As the audience for games is become bigger and more diverse, criticism of the hardcore games press is getting louder. We’ve complained about this issue concerning artistic games, but apparent it’s a problem for casual games as well.
On GameSetWatch, Simon Carless discusses the situation with Joel Reed Parker, realizing that perfectly fine casual games sink to the depths of mediocrity on sites like Metacritic, simply because they are not appreciated by hardcore game journalists:
Who can I trust to tell me whether my mother would like specific Wii games, other than me? And what if I don’t know anything about Wii games? This is a major problem.
Jay Barnson argues on Tales of the Rampant Coyote that it’s fine for game journalists to have a bias. But that they shouldn’t all have the same bias:
The real issue is this – who is the audience for these games? I get really tired of reading damning comments by hardcore gaming reviewers for games that were really never intended for them.
The problem seems to be similar to the one pointed out by Kellee in the comments of a Grand Text Auto post, talking about getting innovative games selected in the Independent Games Festival:
Those are the games that typically polarize people. A game will receive either high mark or low marks, and so its final score will be average.

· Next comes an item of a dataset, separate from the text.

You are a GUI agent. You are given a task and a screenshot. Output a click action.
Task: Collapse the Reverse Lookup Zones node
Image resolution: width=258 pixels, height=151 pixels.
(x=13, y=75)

In the games press, the situation seems to be lot more straightforward, though. It seems like games are graded in an almost objective way. Much like teachers in schools, the journalists seem to already know all the answers to the test. And then it is up to the game to deliver. It’s like a checklist of features and the more boxes you check, the more points you get. As a result, perfectly fine casual games cannot possible get a high score because they don’t have explosions, HDR lighting, bumpy monsters, character classes, complicated sphere grids, etc. This checklist attitude also means that journalists are absolutely incapable of dealing with features that are not in their list, or in the school test analogy, answers to questions that they didn’t ask (aka creativity).
On Lost Garden, Danc complains about Super Mario Galaxy, which was praised to the high heavens by the press but ultimately turns out to be much too difficult for the unsuspecting Wii player:
Each player has their own distinct playing style and many of these preferences are rarely captured by the hardcore journalists who review most games.
I disagree with Simon Carless that
this may be the moment in the history of games where the reviewers start diverging from the mainstream in a major fashion
as happened in movies some time ago. Simply because I don’t consider hardcore games to be on par with art films, culturally. But I am glad that we are starting to notice the discrepancies between the rhetoric of the games industry and the reasons why many people are actually playing games.